-- START PROVIDED ENTRIES --
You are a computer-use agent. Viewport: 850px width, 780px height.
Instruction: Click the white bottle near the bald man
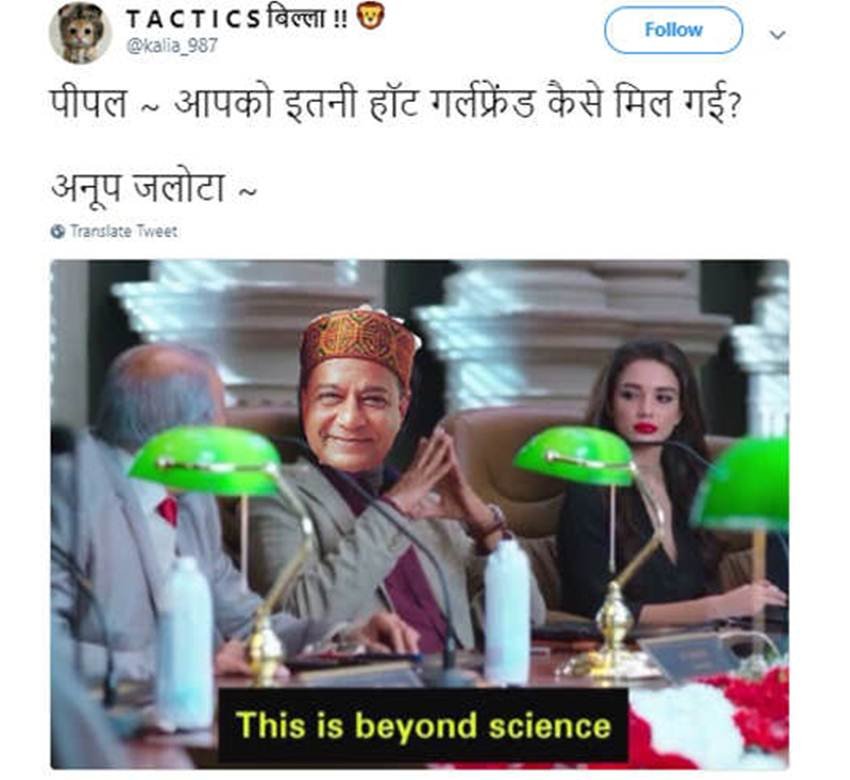pyautogui.click(x=185, y=642)
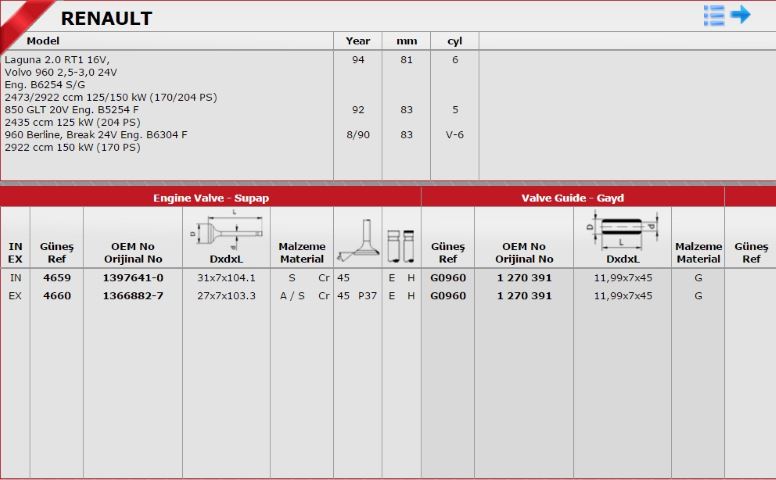Select OEM number 1397641-0
776x480 pixels.
click(133, 278)
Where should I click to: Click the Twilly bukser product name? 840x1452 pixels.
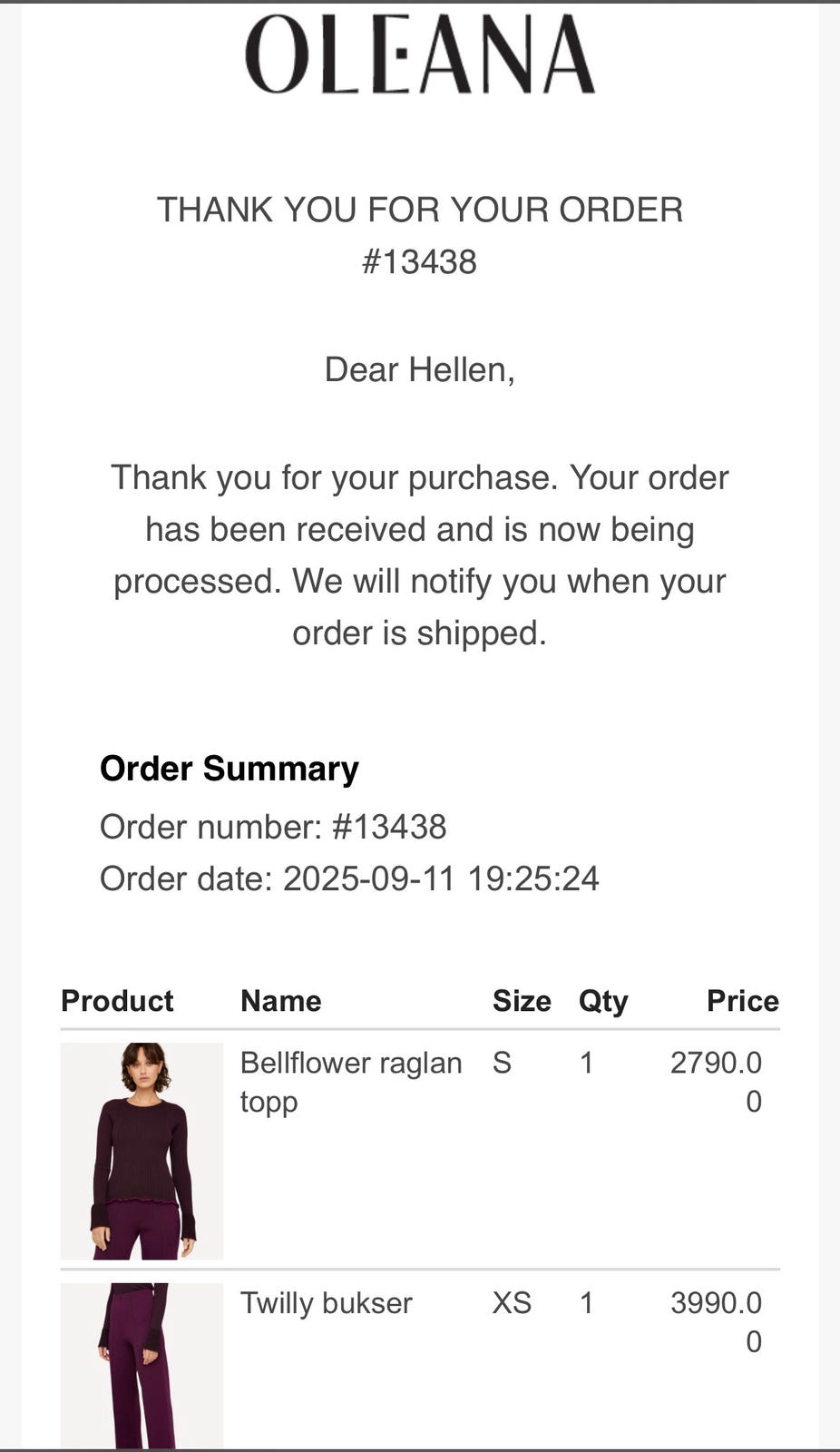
-- END PROVIDED ENTRIES --
■ WHAT TO WORK ON ■
Reproduce each of the records above word for word, omitting the pictures.

■ OUTPUT FOR THIS EXERCISE ■
You are a computer-use agent. Viewport: 850px width, 780px height.
Instruction: Click the white bottle near the bald man
pyautogui.click(x=185, y=642)
Select OEM number 1397641-0
776x480 pixels.
click(133, 278)
Where should I click to: Click the Twilly bukser product name? 840x1452 pixels.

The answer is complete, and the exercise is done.